■ EXTRACT:

## 4I.9

Volume: $\Delta S = nR\ln \frac{V_{2}}{V_{1}}$
Temperature: $\Delta S = nC\ln \frac{T_{2}}{T_{1}}$

Justin Vayakone 1C
Posts: 110
Joined: Sat Sep 07, 2019 12:19 am

### 4I.9

"Initially an ideal gas at 323 K occupies 1.67 L at 4.95 atm. The gas is allowed to expand to 7.33 L by two pathways: (a) isothermal, reversible expansion; (b) isothermal, irreversible free expansion. Calculate ΔStot, ΔS, and ΔSsurr for each pathway."

For part b, why is the ΔS of the irreversible process the same as the reversible process?

Lindsey Chheng 1E
Posts: 110
Joined: Fri Aug 30, 2019 12:16 am

### Re: 4I.9

Justin Vayakone 1C wrote:"Initially an ideal gas at 323 K occupies 1.67 L at 4.95 atm. The gas is allowed to expand to 7.33 L by two pathways: (a) isothermal, reversible expansion; (b) isothermal, irreversible free expansion. Calculate ΔStot, ΔS, and ΔSsurr for each pathway."

■ REQUIRED TASKS:
**A)** List every measured quantity, with its unit, that the problem quoted in the forum thread gives for the gas.
**B)** Using the forum thread, decide whether each statement is true: (i) Justin Vayakone 1C joined on Sat Sep 07, 2019. (ii) Pathway (b) in the quoted problem is an isothermal, reversible expansion. (iii) Lindsey Chheng 1E has 120 posts. Answer yes or no for each and quote the words that decide it.
The records come from a separate source and have no connection to the forum thread.

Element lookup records
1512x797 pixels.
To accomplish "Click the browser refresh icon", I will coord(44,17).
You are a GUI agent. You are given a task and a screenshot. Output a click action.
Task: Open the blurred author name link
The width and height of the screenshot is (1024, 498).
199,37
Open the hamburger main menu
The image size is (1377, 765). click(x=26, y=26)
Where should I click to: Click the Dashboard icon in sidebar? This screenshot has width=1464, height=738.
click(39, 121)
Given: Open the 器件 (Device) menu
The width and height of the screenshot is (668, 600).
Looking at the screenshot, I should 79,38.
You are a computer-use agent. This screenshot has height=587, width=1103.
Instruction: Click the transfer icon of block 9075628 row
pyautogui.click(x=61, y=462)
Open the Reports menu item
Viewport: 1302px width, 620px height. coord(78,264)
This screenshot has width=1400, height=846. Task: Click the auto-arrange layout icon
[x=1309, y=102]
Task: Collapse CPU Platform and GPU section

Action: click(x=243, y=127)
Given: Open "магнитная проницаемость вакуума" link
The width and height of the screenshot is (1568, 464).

■ PER-TASK ANSWERS:
**A)** 323 K, 1.67 L, 4.95 atm, 7.33 L

**B)**
(i) Yes: "Joined: Sat Sep 07, 2019 12:19 am"
(ii) No: "(b) isothermal, irreversible free expansion"
(iii) No: "Posts: 110"